------ Extrait du document ------
Le mot « Agile » s’installe de plus en plus dans le vocabulaire du secteur public comme une nouvelle approche pour répondre à des problématiques d’organisation et de performance. Était-il temps ?

Marta Thongsavarn : L’agile prend sa source dans le manifeste agile qui est une déclaration rédigée par des développeurs en 2001. Ils voulaient tous repenser les processus de développement de logiciels. 21 ans plus tard, nous n’en sommes plus à découvrir l’Agile, mais à partager des bonnes pratiques, car nos pratiques Lean & Agile ont fait leurs preuves et sont à maturité.

Par ailleurs, la lutte contre le réchauffement climatique, l’épuisement des ressources et des terres rares, la crise énergétique que nous subissons de plein fouet nous obligent aussi à changer nos modes de pensée et de fonctionnement.

Travailler de manière frugale et itérative permet de répondre à ces enjeux environnementaux.

Marta Thongsavarn : En effet, la méthode de travail mise en œuvre pour conduire les projets en agile est centrée sur les usagers et leurs besoins. En étant à l’écoute des besoins des usagers d’une part, et en avançant à petits pas d’autre part, il est possible de constamment s’assurer que ce que l’on développe, convient et correspond aux attentes des usagers. En collectant leurs retours, et en tirant des enseignements de ces rétro actions, il est possible d’ajuster son plan de travail et de ne fournir QUE le travail nécessaire. Cette méthode Agile de travail itératif et incrémental permet de réduire de manière significative la quantité de code informatique produite, et de rentrer dans une démarche d’amélioration continue et de gestion de cycle de vie de ce qui est produit.
------ Données fournies ------
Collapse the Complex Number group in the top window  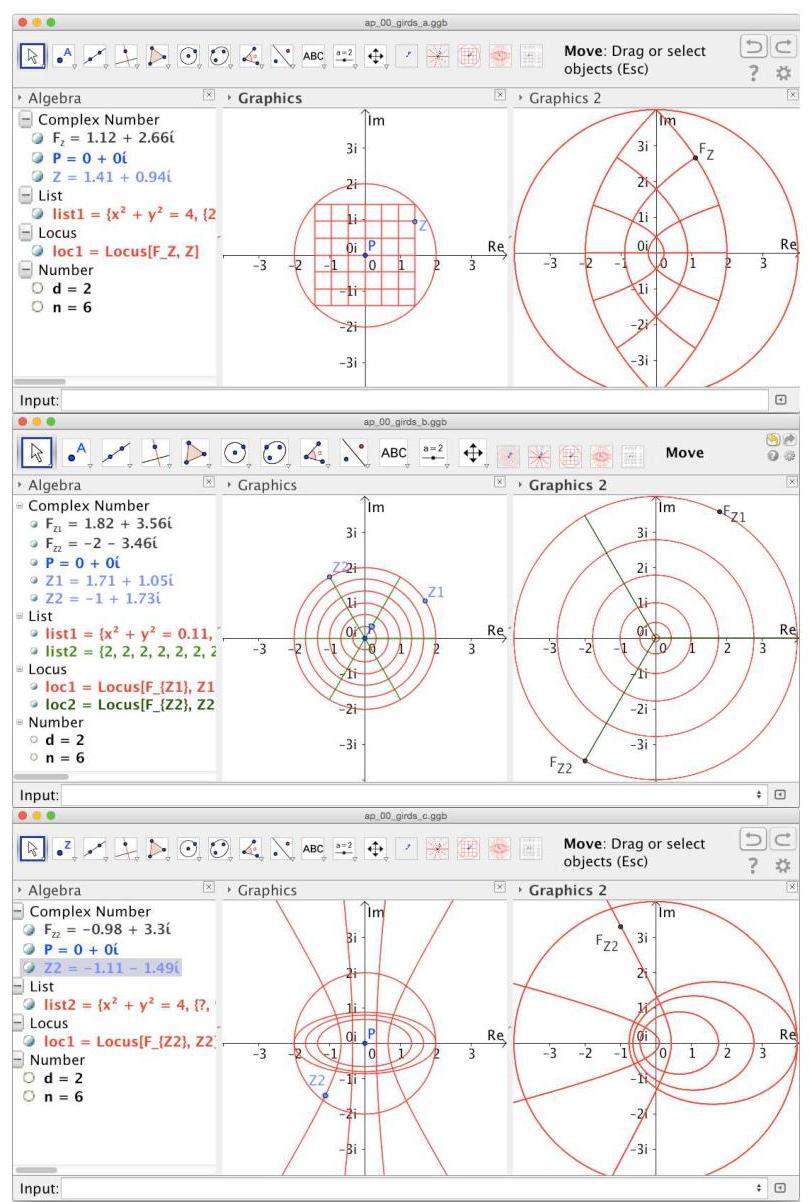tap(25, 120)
------
------ Données fournies ------
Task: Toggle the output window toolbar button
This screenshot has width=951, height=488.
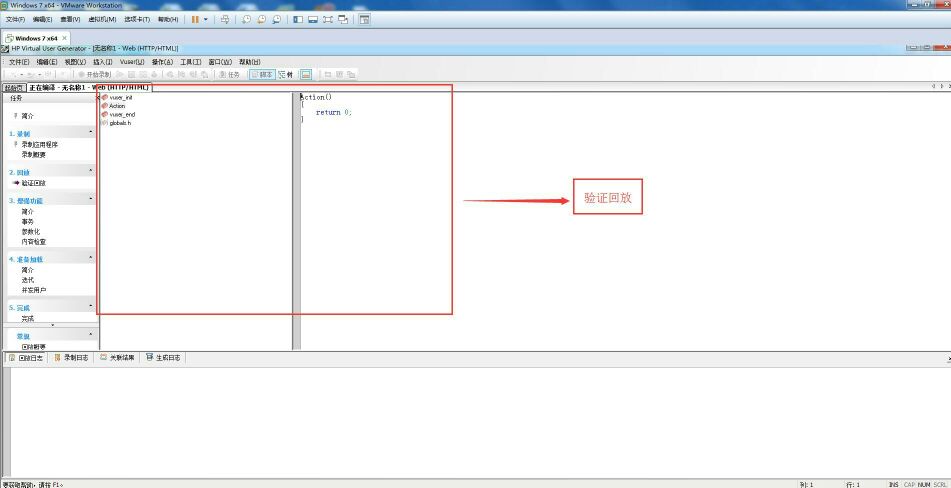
------
**Consignes**
a - D'après l'extrait sur l'Agile dans le secteur public, expliquez en une à trois phrases pourquoi la méthode agile permet de ne fournir que le travail nécessaire.
b - Reprenez l'extrait sur l'Agile dans le secteur public à la suite de sa dernière phrase.
La liste ne joue aucun rôle dans ce travail.

**Tâches résolues**
a - On écoute les besoins des usagers et on avance à petits pas, ce qui permet de vérifier en permanence que ce que l'on développe leur convient et correspond à leurs attentes. On collecte aussi leurs retours et on en tire des enseignements pour ajuster le plan de travail. Ainsi, on ne fournit que le travail nécessaire.

b -
L’agilité, par ses qualités intrinsèques de recherche d’efficience et de sobriété numérique, nous permet de réduire l’impact environnemental du numérique. Et quand on sait que le secteur du numérique génère plus de gaz à effet de serre que l’aviation… on se dit qu’il est vraiment temps d’adopter les méthodes Agile et de se lancer sans plus attendre !

Chabane Degdag : L’Agilité, longtemps considérée comme une méthode disruptive appliquée par quelques initiés ou par les start-ups est devenue un standard de travail dans la grande majorité des entreprises dans lesquelles nous intervenons, et ce quelle que soit leur taille et leur secteur d’activité.

L’Agilité peut se résumer en un principe simple : « éviter le gaspillage de temps et de ressources ». L’Agilité permet également de mitiger grandement les risques et offre des possibilités d’ajustement hors de portée avec des méthodes « classiques ».

Pour nos clients, l’Agilité représente également un enjeu de recrutement : proposer ces méthodes augmente l’attractivité de leur entreprise pour les jeunes diplômés et les talents.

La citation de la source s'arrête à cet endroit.